Translate into Spanish this sentence from the Sloan Research Fellowship announcement below: "The financial support can be used flexibly to advance the fellow’s research."

* Source text:
_____

Six Northwestern faculty members representing three schools have been awarded a prestigious 2022 Sloan Research Fellowship from the Alfred P. Sloan Foundation. They were selected for their creativity, innovation and research accomplishments which make them stand out as the next generation of leaders.
The new Northwestern fellows are economist Piotr Dworczak, astrophysicist Wen-fai Fong and mathematician Yuchen Liu of the Weinberg College of Arts and Sciences; computer engineer Josiah Hester and chemical and biological engineer Muzhou Wang of the McCormick School of Engineering; and neuroscientist Lucas Pinto of Northwestern University Feinberg School of Medicine.
The six are included among 118 outstanding early-career researchers who make up this year’s class. The annual fellowships are awarded to scholars in seven scientific and technical fields: chemistry, computer science, Earth system science, economics, mathematics, neuroscience and physics. This year’s fellows were drawn from a diverse range of 51 institutions across the U.S. and Canada.
The two-year $75,000 fellowship is one of the most competitive and prestigious awards available to young researchers, and past fellows have gone on to become some of the most decorated experts in their field. The financial support can be used flexibly to advance the fellow’s research.
“Today’s Sloan Research Fellows represent the scientific leaders of tomorrow,” said Adam F. Falk, president of the Alfred P. Sloan Foundation. “As formidable young scholars, they are already shaping the research agenda within their respective fields — and their trailblazing won’t end here.”

_____

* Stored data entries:
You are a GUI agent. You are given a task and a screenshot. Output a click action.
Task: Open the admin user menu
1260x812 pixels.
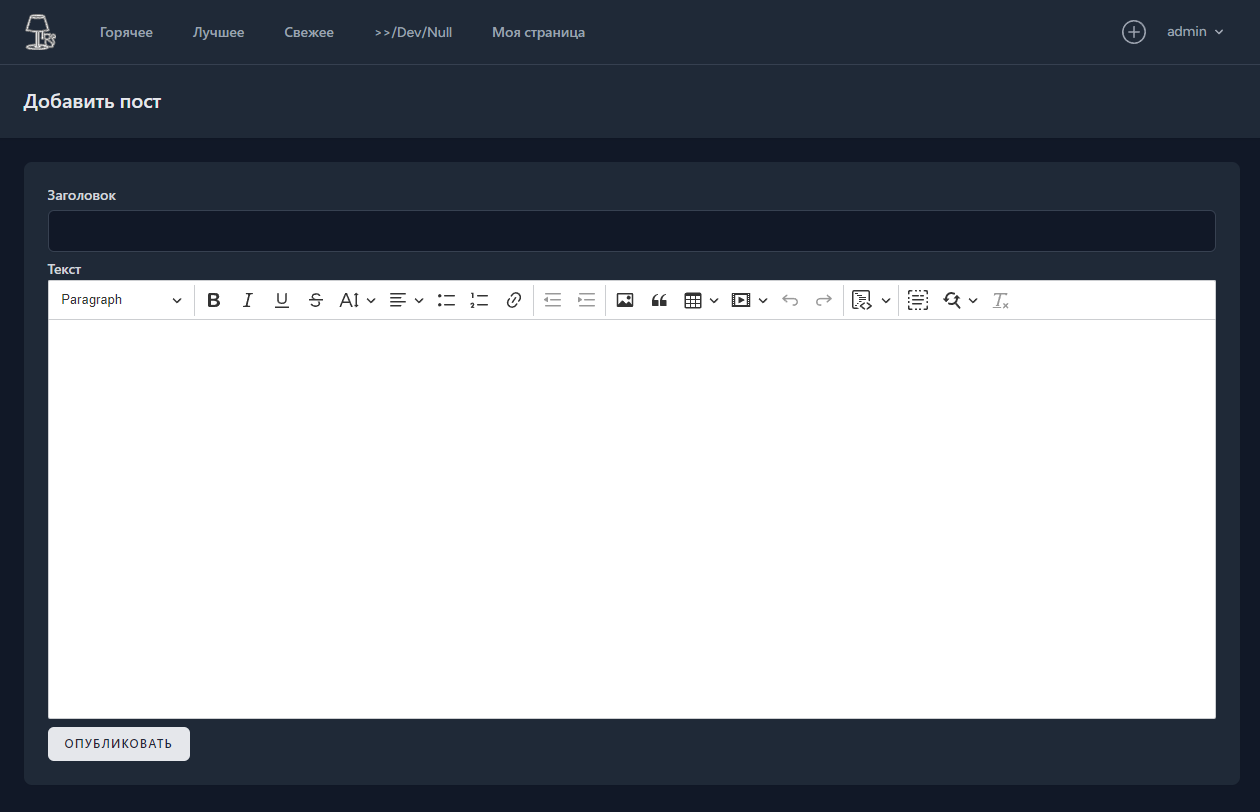pos(1195,32)
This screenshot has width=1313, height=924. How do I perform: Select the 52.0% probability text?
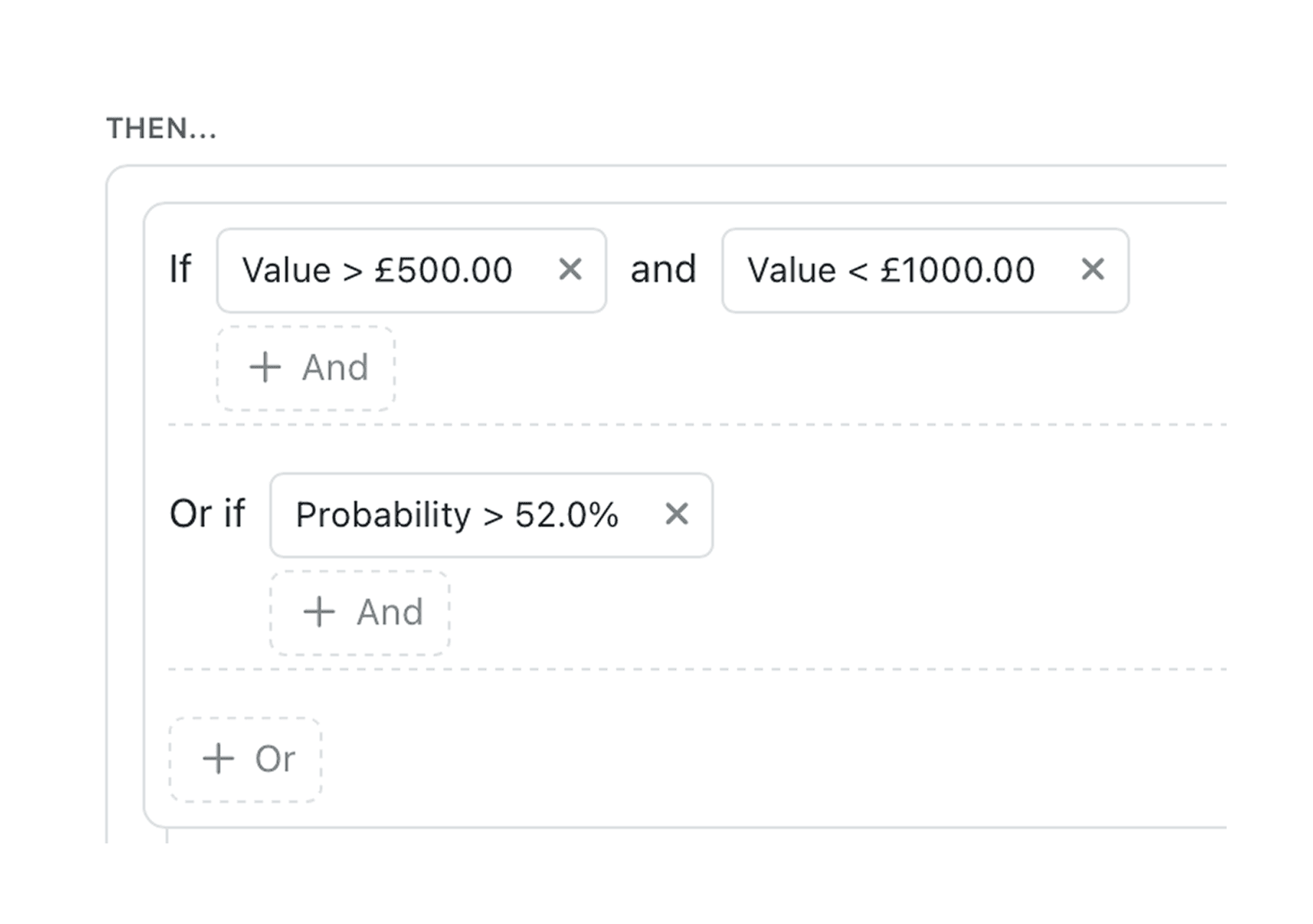567,515
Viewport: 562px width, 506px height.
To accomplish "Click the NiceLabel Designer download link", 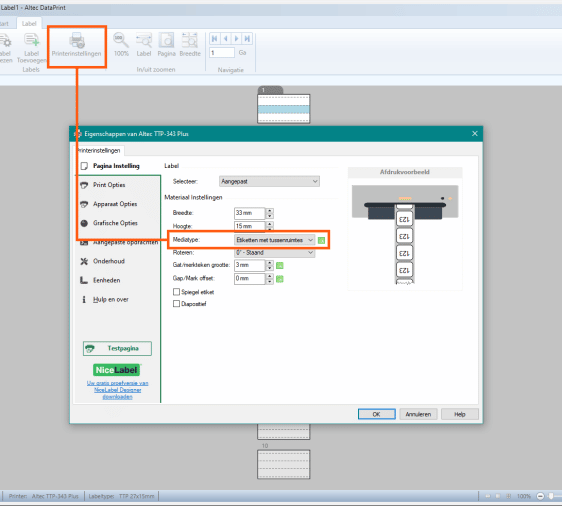I will point(118,390).
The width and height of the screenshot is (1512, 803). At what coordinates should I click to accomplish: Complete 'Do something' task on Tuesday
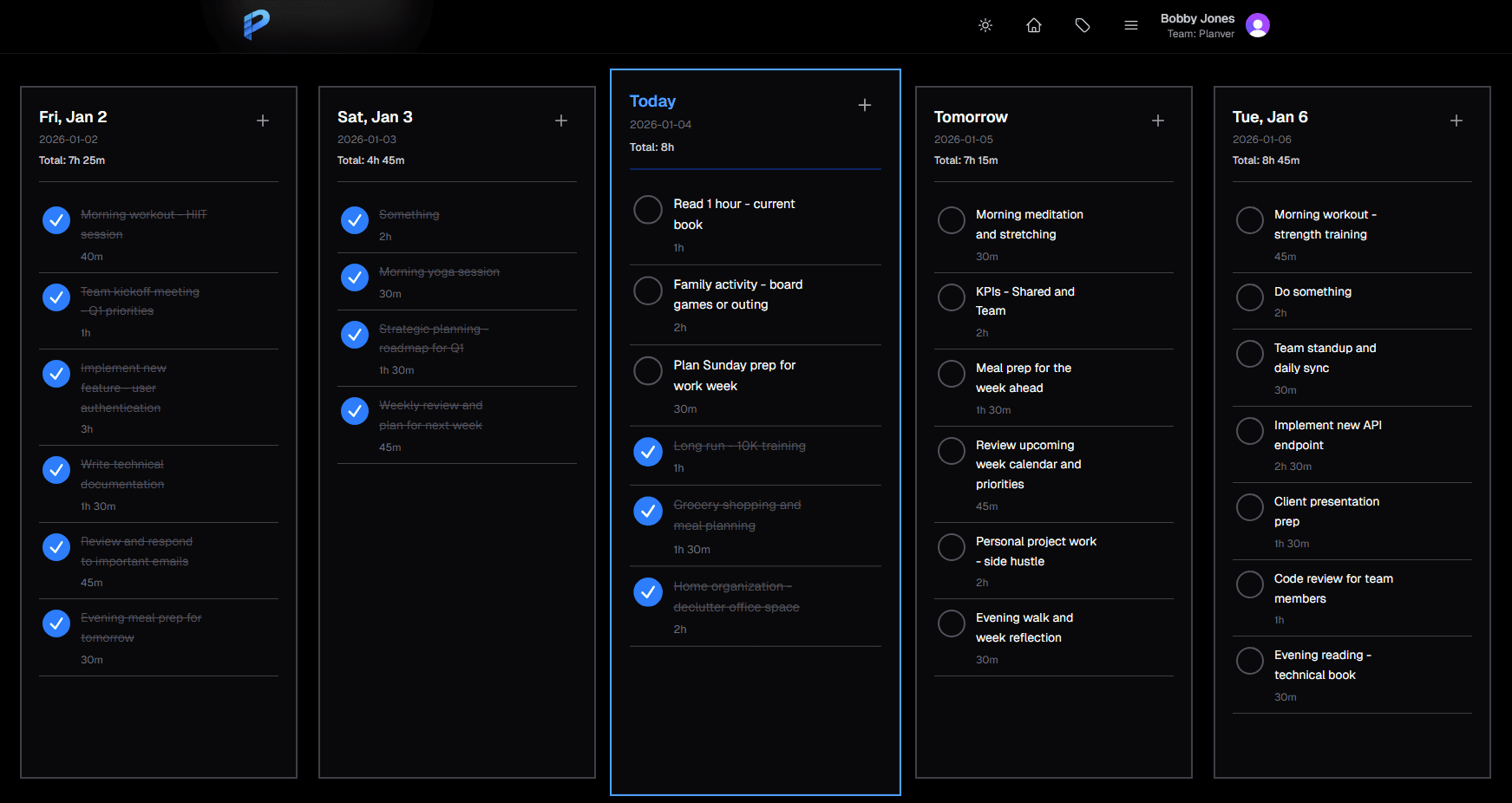coord(1250,297)
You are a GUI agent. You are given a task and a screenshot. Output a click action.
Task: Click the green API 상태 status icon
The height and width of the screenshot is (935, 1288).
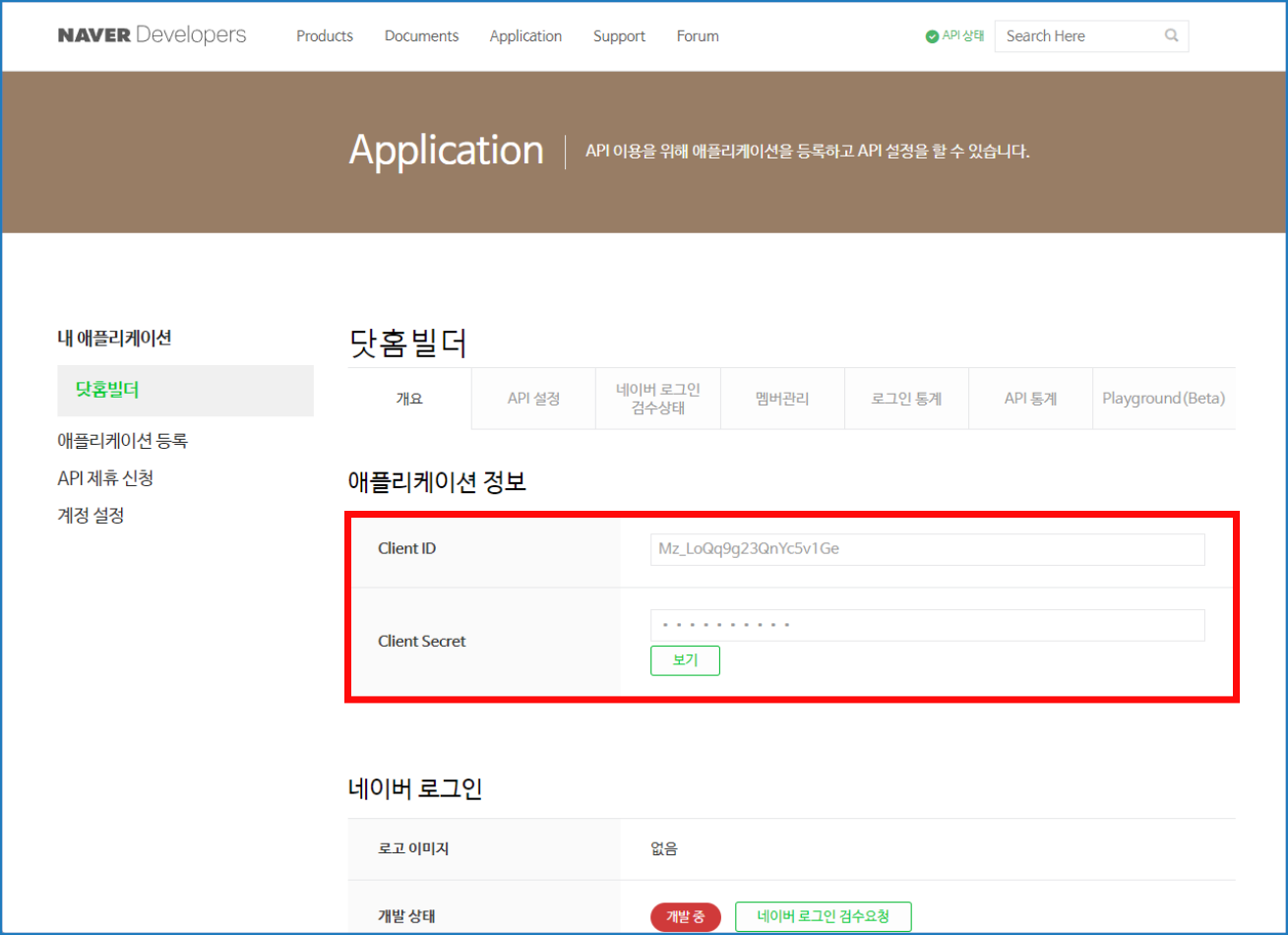[932, 36]
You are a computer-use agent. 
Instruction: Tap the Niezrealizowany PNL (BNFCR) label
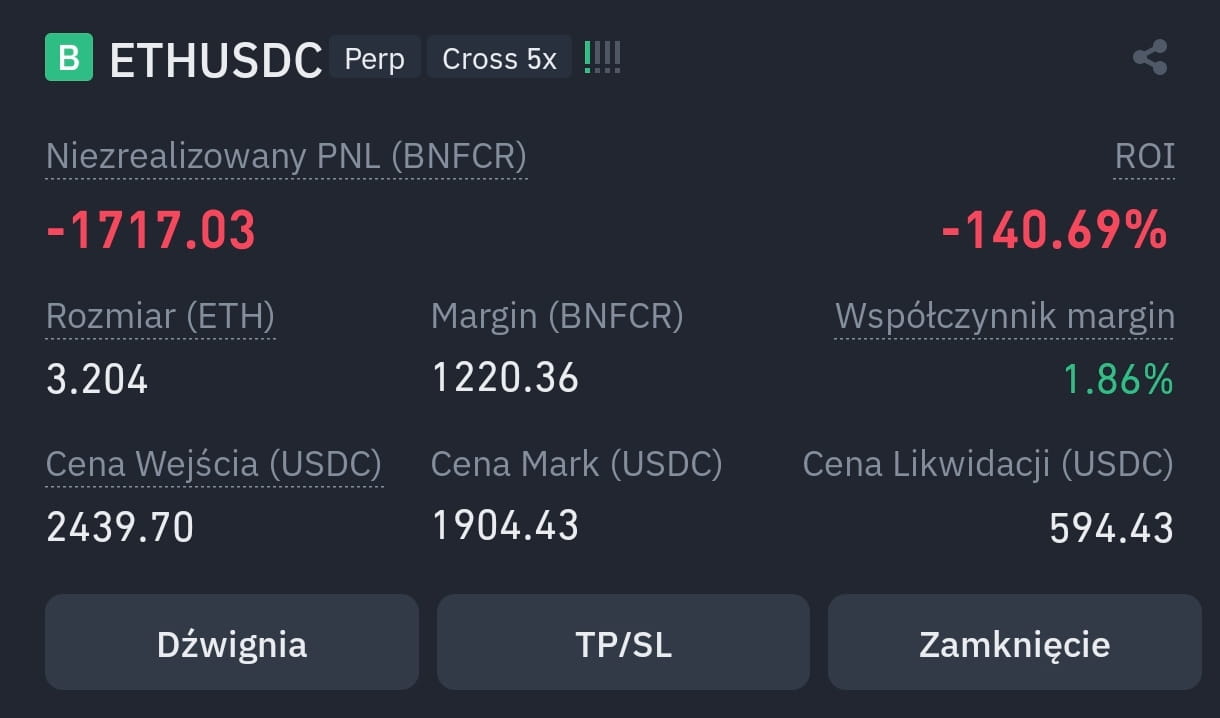point(286,157)
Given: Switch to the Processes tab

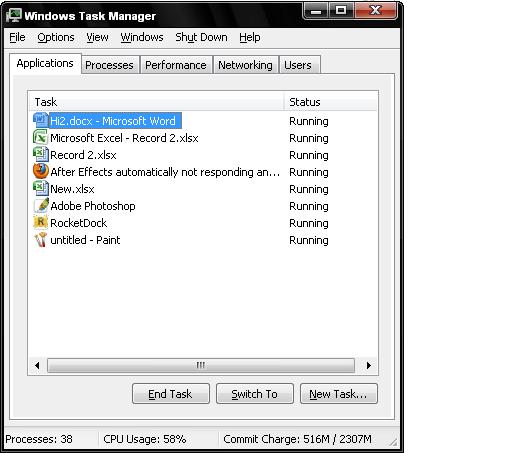Looking at the screenshot, I should [x=110, y=65].
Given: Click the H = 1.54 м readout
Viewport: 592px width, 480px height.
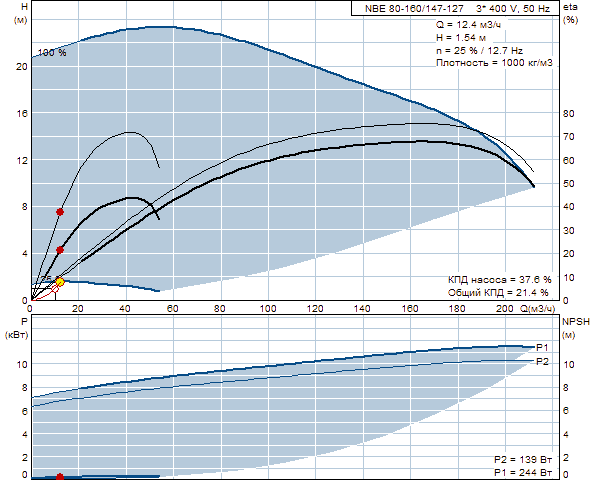Looking at the screenshot, I should pos(461,38).
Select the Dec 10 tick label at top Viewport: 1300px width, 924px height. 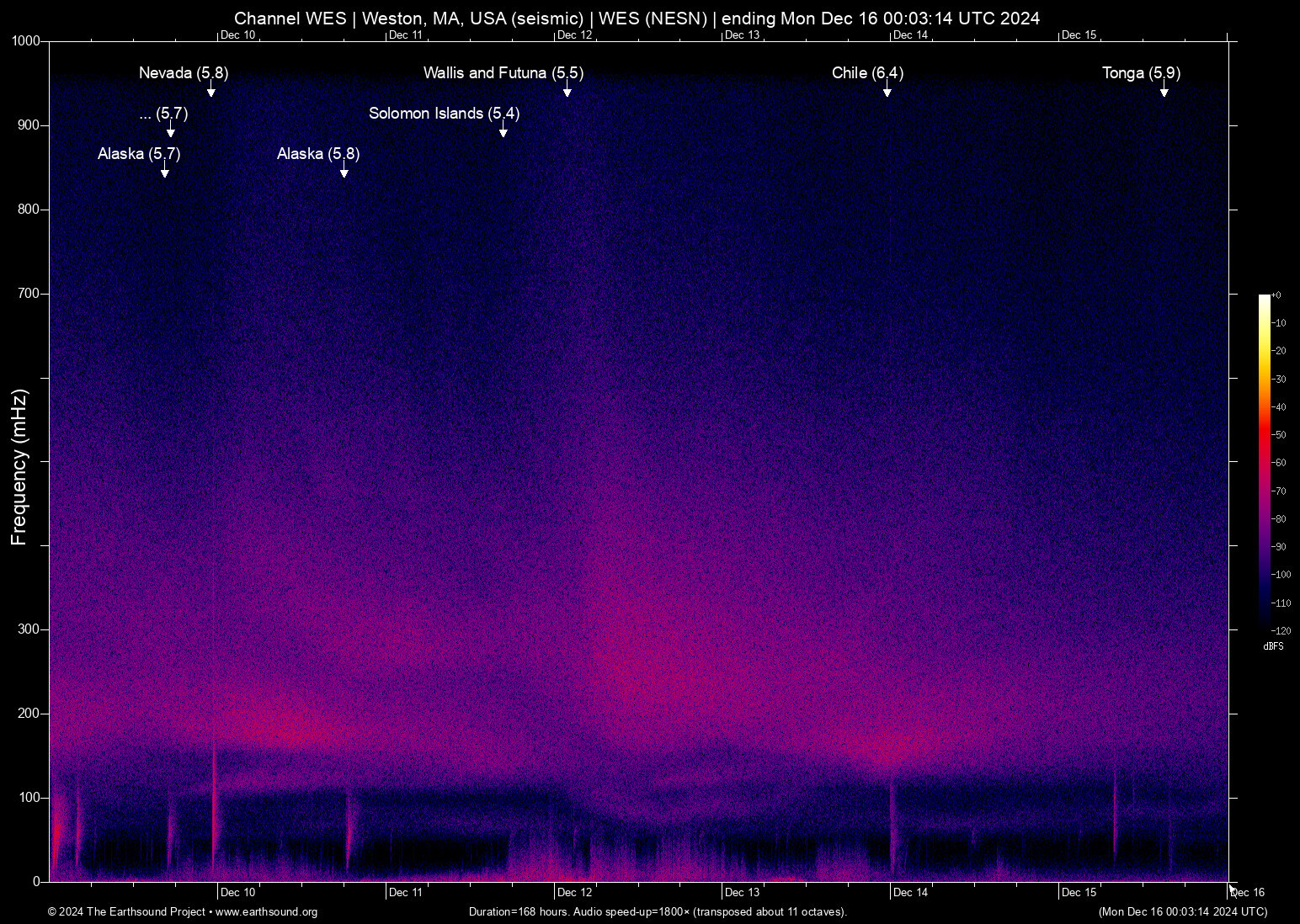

_____

* Your solution: El apoyo financiero puede utilizarse de manera flexible para impulsar la investigación de quien recibe la beca.